### Document extract
--------------------------------------------------

The attack on Sadiya

The Sadiya attack took place in the year 1524 A.D. on the first day(first Wednesday) of Chutia Bisu/Bihu which was 16th April in 1524. This day is reserved for the Bor-bali(grand sacrifice). It is still practiced today in Sadiya. On this day, no other person is allowed to carry weapons besides the Deori priests. The invaders very well knew this fact. At that time, Chutias were the only people in the region who possessed firearms like Hiloi(guns) and Bortop(cannons) and Hiloi-tula chara-nao(cannon-boats). So, the invaders very well knew that a frontal attack was never possible. So, they planned a sudden attack on this very day. The Chutia king Nitipal was busy in building a tank at that time. The invaders attacked the fort and the capital when the entire city was busy celebrating Bisu. There was hardly any resistance provided by the Chutias in the fort.

--------------------------------------------------

### Given records
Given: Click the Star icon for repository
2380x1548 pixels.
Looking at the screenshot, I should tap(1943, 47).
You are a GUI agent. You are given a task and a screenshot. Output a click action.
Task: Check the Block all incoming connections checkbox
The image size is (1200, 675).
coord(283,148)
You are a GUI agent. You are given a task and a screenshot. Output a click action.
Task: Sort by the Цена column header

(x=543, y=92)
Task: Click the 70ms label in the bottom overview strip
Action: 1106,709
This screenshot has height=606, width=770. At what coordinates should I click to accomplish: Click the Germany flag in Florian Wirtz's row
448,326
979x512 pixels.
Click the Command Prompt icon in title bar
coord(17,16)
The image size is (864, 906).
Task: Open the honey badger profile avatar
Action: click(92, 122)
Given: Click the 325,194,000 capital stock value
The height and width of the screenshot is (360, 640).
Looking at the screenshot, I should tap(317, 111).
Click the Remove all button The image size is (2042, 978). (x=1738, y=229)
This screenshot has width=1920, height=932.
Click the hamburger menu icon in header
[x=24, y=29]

--------------------------------------------------

### What to work on
**a.** Update the passage on the Sadiya attack, giving everything from "The Sadiya attack" down to "in the fort." with "invaders" changed to "attackers".
**b.** In the passage on the Sadiya attack, which Chutia king was building a tank when the invaders struck?
**c.** Resume the account of the attack on Sadiya, writing on from its last sentence.
You won't need the material.

### Answers below
**a.**
The Sadiya attack took place in the year 1524 A.D. on the first day(first Wednesday) of Chutia Bisu/Bihu which was 16th April in 1524. This day is reserved for the Bor-bali(grand sacrifice). It is still practiced today in Sadiya. On this day, no other person is allowed to carry weapons besides the Deori priests. The attackers very well knew this fact. At that time, Chutias were the only people in the region who possessed firearms like Hiloi(guns) and Bortop(cannons) and Hiloi-tula chara-nao(cannon-boats). So, the attackers very well knew that a frontal attack was never possible. So, they planned a sudden attack on this very day. The Chutia king Nitipal was busy in building a tank at that time. The attackers attacked the fort and the capital when the entire city was busy celebrating Bisu. There was hardly any resistance provided by the Chutias in the fort.

**b.** Nitipal

**c.**
Last battle at Chandangiri

The sudden attack at Sadiya (referred to as Che-lung or Barnagar) during Bihu forced the king and queen along with some of the soldiers who survived, to flee to the hills situated above Sadiya. Kasitora (mentioned as Kaitora) was chased by the Dhanudhari Gohain (Chao-Song-Kung-Rin) Klangseng and a battle was fought in Doithang hill. The king and his men took shelter in Chandangiri hill(Doi-Chantan). The Chutias attacked valiantly against the invaders from the hills. They applied gurella warfare strategies and used Faakdhenu (crossbows) and spears. The army killed hundreds of enemies. As per Buranjis, Queen Sadhani was pregnant at that time and also had a young son. Despite this, she formed a female fighting squad of 120 warriors. They assisted the army by rolling big boulders onto the enemy below. The invaders were unable to do anything. Thus, they formed a strategy and decided to attack the hill from three directions. That day was 21 April (7th Bohag) and was widely considered as Ujha (Drummer's) Bisu. Therefore, one of the former ministers of the Chutias whom Nitipal had removed sided with the Ahoms and suggested the Ahom commander Phrasengmung Borgohain to play the Dhol. Thus‌ the general ordered some captives to climb up Ghila creepers and play the Bihu drum or Dhol. As it was the season of Bihu, the Chutia army took it to be a sign that re-enforcements had arrived from other parts and that the Ahoms were chased out. So, thinking the drum beats to be a signal of victory, they came down to the lower hills where the enemies were hiding. Another former Chutia commander named Gajraj Borua who had sided with the Ahoms showed the enemies the exact way to the location where the king was hiding. The king and his son was attacked and killed by an arrow while Sadhani fought till her last breath at the end sacrificing her life by jumping from a hill.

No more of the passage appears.